The psychological toll of capital punishment is harder to compute. It is widely assumed that the death penalty, with its implied vengeance and finality, brings closure to the families of murder victims. But this assumption appears to be wrong. In 2012, Marilyn Armour, a social work professor at the University of Texas, co-authored a study that compares the experience of murder victims’ families in Texas with those in Minnesota, a state that abolished the death penalty in 1911. The results are striking. Families of victims in Minnesota reported better well-being and a higher sense of agency than the families of victims in Texas, likely because life sentences have fewer appeals and there is less media coverage and fewer court appearances. As a result, those family members aren’t constantly reminded of the painful details of their loved ones’ deaths. The study participants were less likely to suffer from stress-related conditions like high blood pressure, insomnia, and depression. “You have a lot of people in Texas who, for lengthy periods of time, do not feel the kind of control over their lives that give them a sense of agency,” Armour explains. Instead, she says, “what gets reinforced is impotence and probably anger.”

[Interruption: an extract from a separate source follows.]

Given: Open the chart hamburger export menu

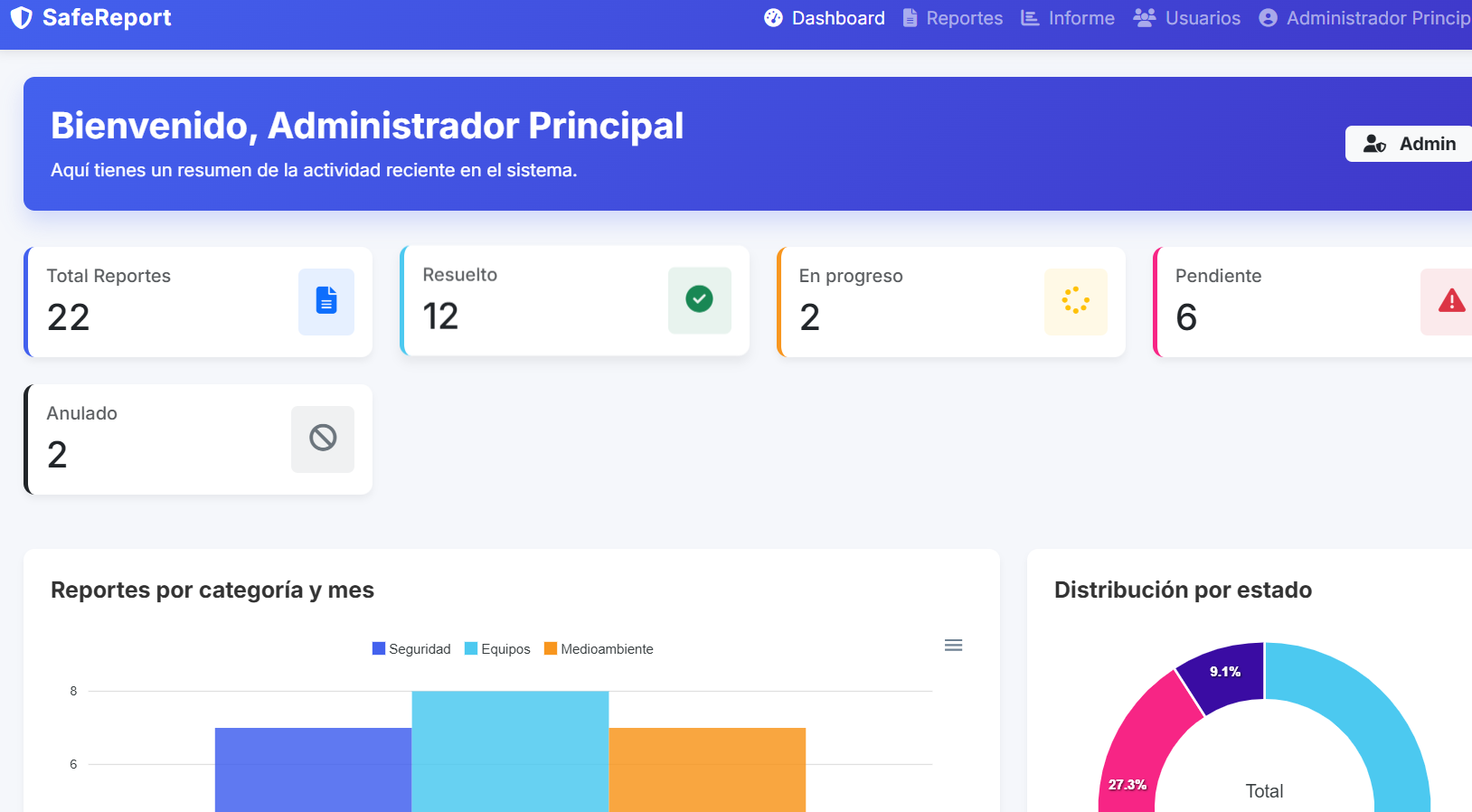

It seems logical that the capital punishment system would affect death row families in similar ways. Mitigation specialist Dana Cook remembers accompanying clients to appellate hearings, where they sat alongside the victim’s family, who were, for obvious reasons, angry and in pain. “These emotions tended to come out in the courtroom, and because they couldn’t direct it at the defendant, they directed it at the defendant’s family,” Cook says. Sometimes the victim’s family would just glare at the defendant’s family; at other times things would escalate. “On more than one occasion, sheriffs had to break up potential fights. It was a really traumatic experience for these families who are there to support their loved ones, and next thing they know they are the targets of grief, anger, and hate.”
The pain and adversity isn’t limited to the courtroom. Capital punishment can also pit family members against each other. Except for herself and one brother, Terri says, her entire family continues to support the death penalty. A fight even broke out between them over the subject at her dying grandfather’s bedside.
“When you kill somebody and rape little kids, you need to die,” Danny says. “Terri and I argue a lot,” he admits. “It’s created an atmosphere of hostility in our own household. There’s fighting all the time. We try to skirt around it but it creates hard feelings. It’s gotten to the point where Terri doesn’t even let us know about the rallies. She wants us to speak up against the death penalty, and I can’t. I can only speak up against the Law of Parties; it needs to be taken up on its own merits.”
Families are complicated. Children don’t stop loving their parents because they abused them, and big sisters don’t stop caring for their little brothers because they drove the getaway car. Terri and her husband Steven live with her father and stepmother. They help pay their taxes and utilities. “I love my father,” she says. “But I don’t like him.”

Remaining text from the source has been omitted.